Ce qu’attend surtout Jacques-Charles Fombonne, c’est le vote définitif de loi sur la protection animale. Adoptée en première lecture à l’Assemblée, elle doit passer devant le Sénat en septembre. «Ce serait un progrès majeur dans la lutte contre la marchandisation des animaux, car cette loi interdirait la vente d’animaux sur Internet, sauf par des professionnels.»
Confinement
Pour la responsable du refuge de Vaux-le-Pénil, la situation de cette année est due aux «abandons classiques de l’été», mais aussi «à toutes les adoptions irréfléchies», dont beaucoup ont eu lieu pendant le confinement. Elle remarque que beaucoup d’animaux, achetés en animalerie et sur des sites internet, se retrouvent dans son refuge. «Ce sont des “adoptions coups de cœur”», sans réflexion ni préparation en amont. «A l’inverse, lors d’une “adoption responsable” chez nous, on ne laisse pas partir un animal sans avoir vu toute la famille, sans connaître le lieu et le mode de vie des personnes.
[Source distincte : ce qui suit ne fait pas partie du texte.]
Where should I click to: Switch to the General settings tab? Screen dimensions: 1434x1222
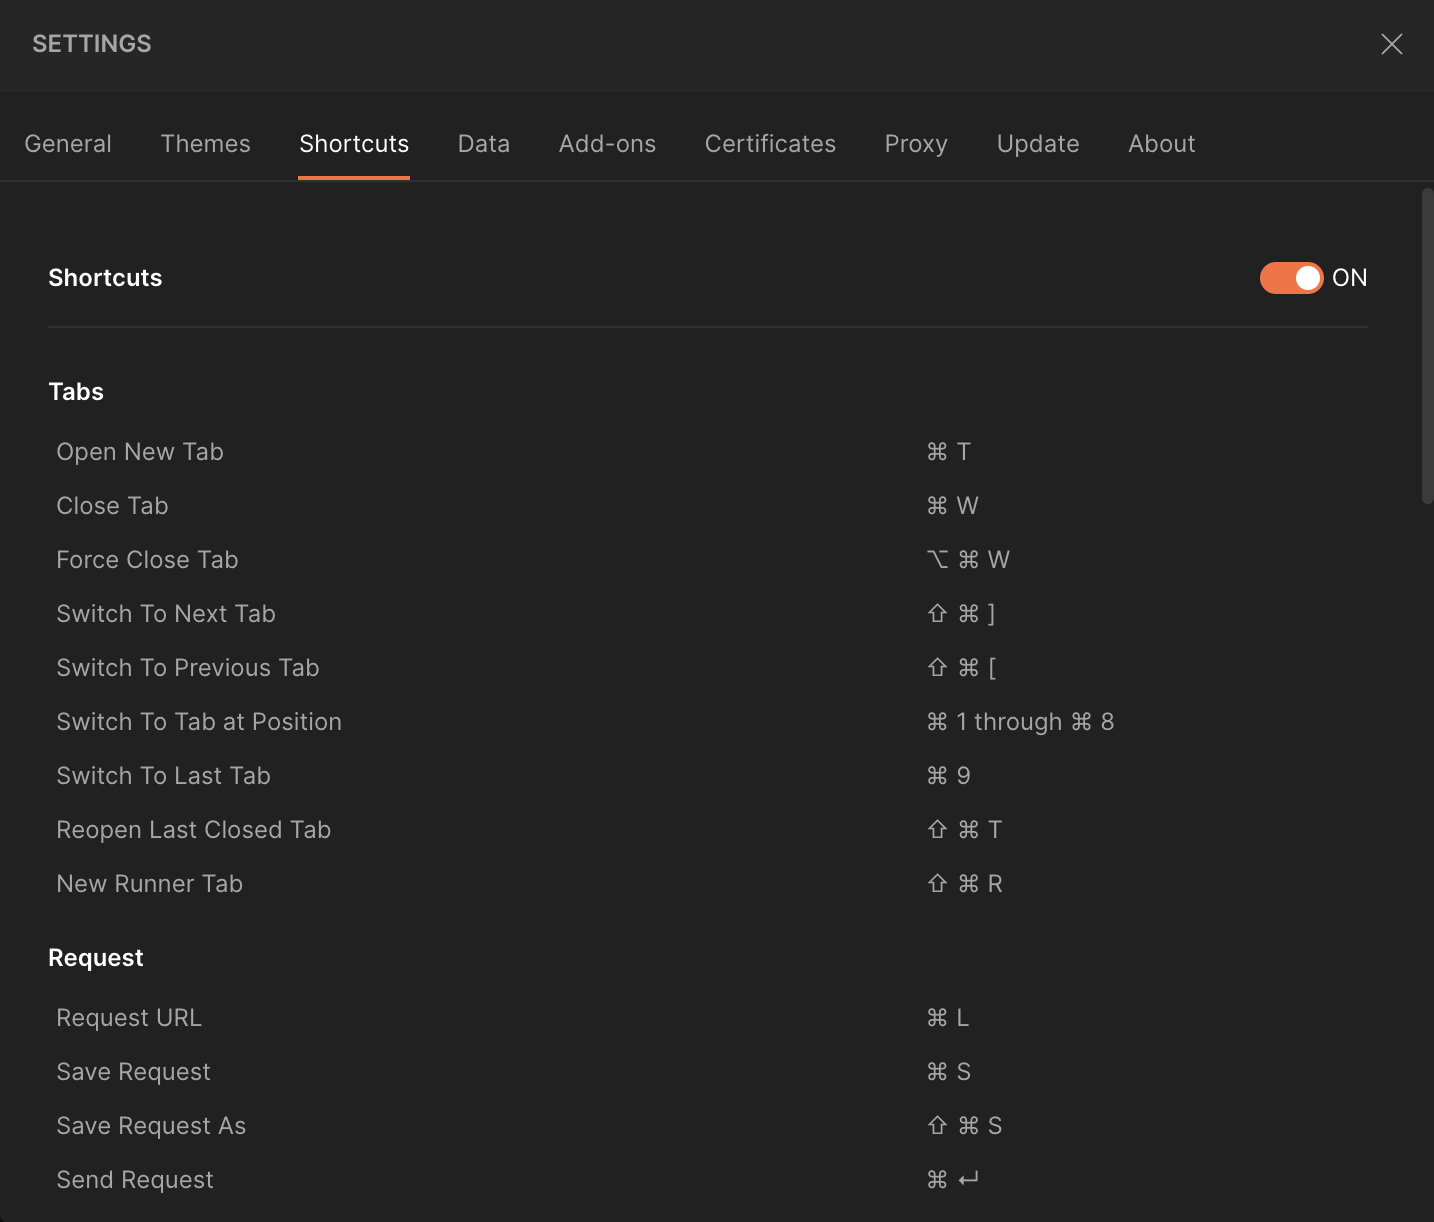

On conseille les adoptants : on cherche le bon animal pour la bonne famille, ce qui fait qu’on n’a rarement de retour d’adoption.»
Pour justifier les abandons d’animaux, les maîtres évoquent «un changement de vie», explique Céline Touguay, la responsable du refuge de Vaux-le-Pénil. «Un divorce, un bébé, un déménagement, un changement de travail… Bizarrement, il y a beaucoup de changements, et donc d’abandons, en été. Ce qui prouve bien que la vraie raison, ce sont les vacances.»
Beaucoup ne passent jamais la porte de l’association : des lapins ou des cochons d’Inde sont retrouvés par la fourrière dans des fourrés, des chats sont déposés dans des caisses de transport devant les locaux de l’association et des chiens se retrouvent attachés aux abords d’une autoroute. «La “meilleure” façon d’abandonner son animal, c’est d’anticiper, dans la mesure du possible. Il ne faut pas se décider la veille… Car on ne peut accepter un animal que si on a une place», explique Céline Touguay. «On préfère que les gens nous appellent, avoir un rendez-vous avec eux pour connaître le passif de l’animal et le maximum d’informations possibles.» Elle conclut : «Notre travail n’est pas de juger, mais d’être dans le dialogue pour accueillir l’animal dans les meilleures conditions possibles.»